At Songrim, Wook masters basic training in virtually the time it takes to deliver a cheeky grin. Being rejected by twelve masters has its benefits! But, when he confidently demands a visit home, Jin stops him in his tracks: his final task is to read a book written by Songrim’s founder, Seo Gyeong. The catch? Its pages are blank. Reading them requires about a year of magical focus. Privately to Yeom, Jin confirms what we might have suspected: he has no intention of teaching Wook. He’s just stalling for time till Jang Gang comes home. It’s the cruelest blow in a series of cruel blows.
Joke’s on Jin, though; Wook’s resourceful. If they won’t let him out, he’ll just leave. This is awfully hard on Yun-ok, who visits just in time to watch the object of her affections exit via the window. Again. Still, she’s good enough to cover for him, shutting the door and pretending they’re in uninterruptible conversation — for four whole hours.
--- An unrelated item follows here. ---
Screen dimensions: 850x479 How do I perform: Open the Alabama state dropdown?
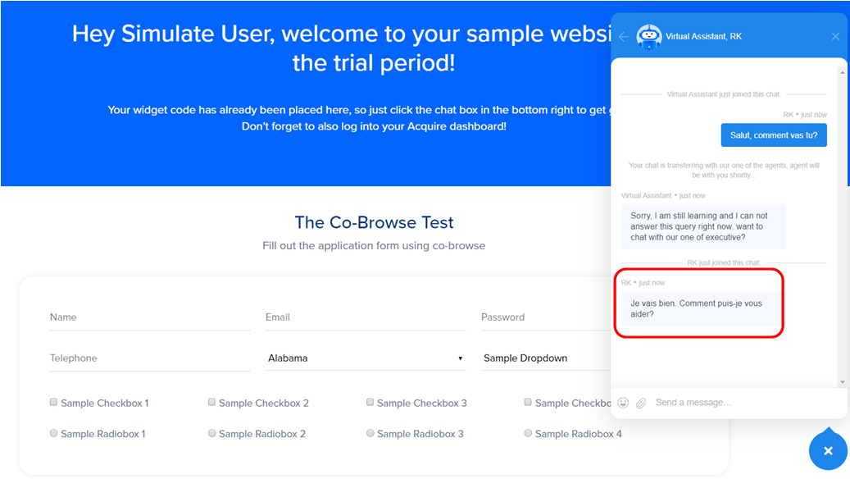(366, 358)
Back home, Mu-deok is delighted to hear that a man from Songrim is expecting her — only to find Yul. He’s here to, uh… retrieve his umbrella! Oh, it broke? Well, in that case, he’s here to let her buy him a new one! Despite this being the most awkwardly stalled errand known to man, there’s room for a tender moment as Mu-deok worries about the leg Yul broke long ago in Danhyanggok. Still, it’s clear where her loyalties lie when she stops to buy Wook’s favorite sweets for Yul to deliver. Why? He gets cranky without snacks!
Down the street, the not-so-blind thief from the last episode is caught stealing trinkets. She leads her pursuers on a merry chase, gleefully overturning chicken crates as she flees. (I like this newcomer — she’s got panache!) Unexpectedly, she spots Mu-deok, who, to her surprise, shows nary a hint of recognition — or any sign of her former blindness. No time for questions: she’s cornered by a team of thugs who recognize her as SO-YI. It looks like the jig is up — until her attackers are swept aside by a mage valiantly wielding an umbrella: Yul! So-yi accepts Yul’s improvised weapon as a walking stick, and goes on her way.
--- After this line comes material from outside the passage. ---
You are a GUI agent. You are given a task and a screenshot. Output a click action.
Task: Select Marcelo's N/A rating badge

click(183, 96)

Alas, her luck is short-lived. She’s swiftly abducted by an unseen figure, dropping the umbrella as she goes. Her abductor? None other than Jin Mu, who has plans to take down Ho-gyeong…
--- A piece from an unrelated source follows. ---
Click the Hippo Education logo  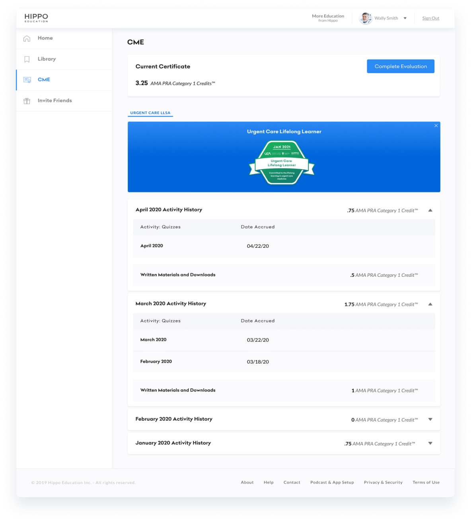pos(36,18)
Wook arrives home, only to face disappointment — Mu-deok’s out. But, she’s discovered a way into Songrim: there’s a leaflet advertising for servants. When she learns Wook’s back, she races as fast as she can — to find he’s already left. Still, all is not lost; she catches him returning by boat. Breathless, she calls out to him from the bridge. She throws the leaflet out to him, promising to reach him soon. Watch their faces light up in sight of one another: I defy you to tell me that’s not what love looks like!
As the 125th Songrim interviewee, Mu-deok’s got more competition than she bargained for. Do-joo decides that’s nothing a little bribery won’t fix. Unfortunately, the maidservant (cameo by comedian-actress Kim Hyun-sook) to whom she gifts an expensive scarf rats her out to Jin, whereupon things get nasty. He reprimands Do-joo for abusing their friendship. Amid tears, Do-joo snaps back that they need no longer be close. In the culmination of two episodes’ worth of failing to use his words, Jin attempts an apology… only to plod through it so slowly she’s already left.
Meanwhile, Master Lee, as enigmatically helpful as ever, visits Wook. He lets him on to a secret: the blank book is actually a love letter. Seo Gyeong was writing to a blind woman, intending her to read it with her heart. If Wook discovers the first word, the rest will follow.
As Master Lee leaves, he encounters Do-joo, who thanks him profusely for his help the other night. Yeom watches in disbelief as his ascetic, plainly-dressed master accepts a pink silk scarf as a token, whilst stuttering bashfully in the face of Do-joo’s — well, everything. Honestly, I’m beginning to think Master Lee’s chastity tea is just sugar water.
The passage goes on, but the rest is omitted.